玄関のほうから、声が重なった。近所の老女と、若い配達人。温室の炉(ろ)の順番で、声が速くぶつかった。

「順番、こっちが先で」

青年の声は急いている。

「子の分が冷めるんだよ」

老女の声は強いけれど、疲れている。

空気が張りそうになったところに、ライゼルが間に入った。声は低く、短い。

「毛布と水、先に」

「はい」

リネアがもう盆を持ってきている。湯と、薄い蜂蜜水。老女の手に毛布が渡され、青年の喉が一度動いた。

間ができた。そこで、口が勝手に動いた。

「帳に順番を書いて……渡すとき、ここに小さくまるを」

欄の端を、とん、と指で示し、指先で小さなまるを描いて見せた。

青年が眉を上げる。「印……」

「それなら、私もわかる」

老女が頷いた。

ライゼルはうなずいただけ。湯気が落ち着くあいだに、二人の肩の力が抜けた。胸より手前、喉の奥があたたかくなった。

――

午後。温室脇のベンチに、子どもが三人。従者の妹と、台所の子と、ソウマ。ルゥは足もとで丸い。

「ゆっくり、息してから。ここ、読める?」

指で示すと、ちいさな指が並んだ文字に触れる。

「……う」

子どもが息を溜めて、声を出した。

「う、だね。上手」

「ママの、つぎぼく」

ソウマが背筋を伸ばす。

「るぅ」

ルゥがページに鼻を押しつけて、みんなが笑った。

声を出すたび、空気がやわらいだ。守れる気がした。

――

夕方。執務の間。窓が薄く金色で、整えた紙束が机の端に積まれている。

「見やすい。助かります」

リネアが帳面をぱらりとめくる。

「森道、昼は問題なし。夜は見張り二人つけた」

カイムが手短に報告する。

「蜂蜜、今週ぶんは足りる」

アメリアが瓶を指で弾いた。

ライゼルがこちらを見る。「無理は、しないでいい」

「……並べるだけ、なら。できます」

「頼む」

たった一言。胸の奥で、居場所が静かに形になった。

――

灯りの下の廊下で、足音が静まる。ライゼルが立ち止まって、こちらを待った。

「……さっきの、印のこと。勝手に、口を出して」

「助かった」

「……よかった」

「ミコト」

「はい」

「困ったら、また呼べ」

「……はい。ライゼルさん」

視線が私の指先をかすめて、すぐ戻った。くせみたいに。

それ以上、何も言わなかった——

息が合って、足音がまた並ぶ。

――

夜。台所の布巾を絞る音。鍋の余熱が、ふわっと手のひらに残る。窓の外に、薄い星。

「明日も、ここ?」

ソウマが袖をつまむ。

「明日も、ここ。

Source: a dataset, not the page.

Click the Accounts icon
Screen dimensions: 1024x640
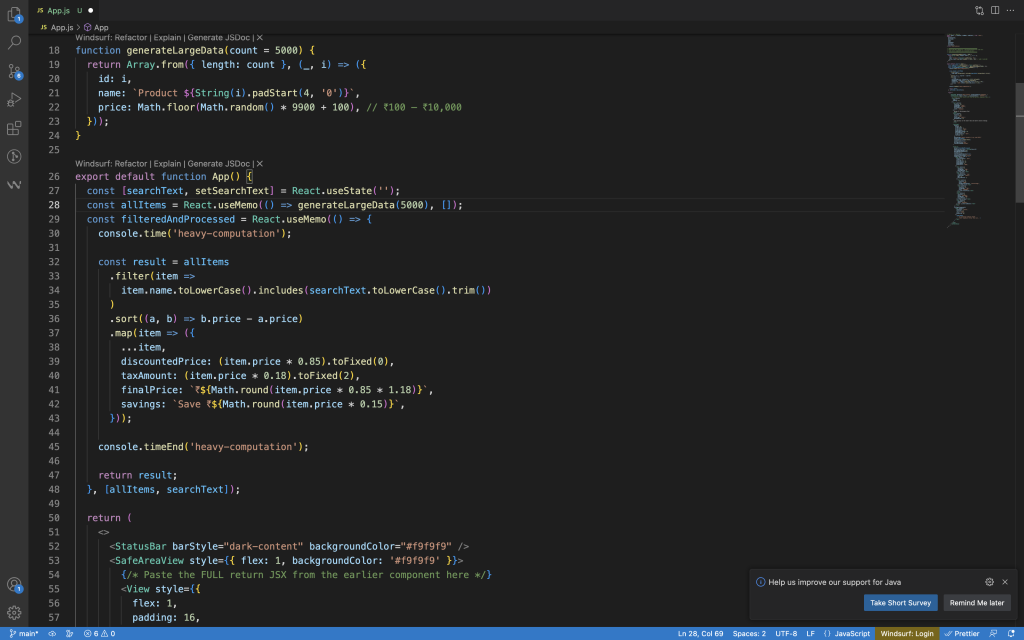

たぶん」

言ってから、自分でも笑ってしまう。

「るぅ」

ルゥが椅子の脚にもたれて、尻尾をすこしだけ振った。

手のひらに残った木の温度が、寝室までついてくる。

窓のほうで小さな鈴。市場へ向かう荷車の音が、まだ遠い。

灯りを落として、息を合わせる。

ここで息をしていい、と身体が先に決めていた。